Una inflamación de bíceps en la anatomía de Shohei Ohtani abrió el espacio para que el pasado viernes la MLB conociera a uno de los portentos más fascinantes.
Calificado como el sexto prospecto más cotizado de MLB Pipeline, Josué de Paula, un jardinero de 21 años, es la mezcla perfecta de un swing zurdo dulce, con ojo clínico en la zona de strike y un gran potencial de toletero.
Hijo del dominicano Josué de Paula Brito y la newyorkina Joy Sanders, el novato de los Dodgers nació en Brooklyn, pero en la adolescencia vino al país en busca del sueño de la firma y es el talento 23 que llega a Grandes Ligas desde la academia «El Niche Baseball Team«.
Ese programa que dirige Cristian Batista fue la cuna formativa de peloteros como Juan Soto, Elly de la Cruz, Otto López y Gregory Polanco. Ahora se anota otro jugador con condiciones excepcionales en De Paula, primo de los ex NBA Stephon Marbury y Sebastian Telfair.

Comparable a Soto
Luego de quemar el pitcheo con los Tulsa Drillers (sucursal Doble-A de los Dodgers), donde agotó 501 turnos y bateó para .303 con .948 de OBP, además de quedar líder de la Texas League en hits (152), dobles (37), jonrones (27) y empujadas (104), De Paula llega con un set de herramientas parecidas a las que Soto exhibió en su primer año.
«Se parece a Soto en la disciplina en el home plate y en el bateo«, dijo Batista a Diario Libre. El depurado entrenador empezó a trabajar con De Paula con 15 años de edad, en 2020, razón por la que algunos scouts le dijeron que «estaba tarde» y que debía hacerlo pitcher.
Batista siguió su instinto, lo preparó como jardinero, y el bate de De Paula hizo el resto. En enero de 2022, ya los clubes con los presupuestos comprometidos en contratos previos, los Dodgers encontraron un hueco y le pagaron un bono de 397,500 dólares.
En 2026, su Chase Rate (tasa de swings a pitcheos fuera de la zona) fue de un sorprendente 14 %, la cifra más baja en todo el sistema de los Dodgers para jugadores con más de 400 apariciones. En todas las ligas menores en 2026, el promedio de esa métrica está en 30 %.
- «En eso De Paula es igual que Soto; es un bateador fino y sabe tomar bases por bolas«, indica Batista en su base de entrenamientos, en Villa Mella.
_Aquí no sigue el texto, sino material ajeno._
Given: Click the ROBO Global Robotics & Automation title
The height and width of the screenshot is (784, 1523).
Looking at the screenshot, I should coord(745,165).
El domingo pasado, De Paula se hizo viral en las redes al reaccionar (a lo Juan Soto) moviendo la cabeza mientras negaba que un pitcheo del abridor de los Rojos, Nick Lodolo, era strike, y el árbitro lo cantó bola. El catcher Tyler Stephenson, uno de los 10 mejores revirtiendo desafíos, llamó al ABS para que se revisara el lanzamiento.
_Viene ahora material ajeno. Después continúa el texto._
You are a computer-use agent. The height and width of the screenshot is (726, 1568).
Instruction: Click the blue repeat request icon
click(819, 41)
La vista láser de Josué, estaba en lo correcto. El pitcheo estaba 0.9 pulgadas debajo de la zona de strike, por lo que fue confirmado como bola y De Paula terminó con una transferencia, su quinta en cino psartidos.
Y si de poder se trata, De Paula en apenas su tercer partido pegó un cuadrangular de 416 pies como su primer hit en las Las Grandes Ligas. «Si la salud lo acompaña, será una súperestrella», señaló Batista con una gran sonrisa.

«Nosotros no hacemos robots»
Batista apunta a que el éxito de su academia se debe a que aunque reconoce que la sabermetría es importante en el béisbol de hoy él se declara «vieja escuela» y, por lo tanto, entiende que los niños y jóvenes deben jugar muchos torneos de béisbol para que como futuros peloteros desarrollen el corazón, la actitud e inteligencia de los verdaderos jugadores.
«Ahora están más atentos a que si saca el bate a 110 mph, si corre 6.6 segundos, pero eso no es dominio. Aquí nosotros no hacemos robots», enfatizó al tiempo de destacar que desde Juan Soto hasta Josué de Paula todos sus prospectos jugaron en decenas de torneos amateurs para mejorar sus condiciones, además de que aconseja nunca dejar la educación.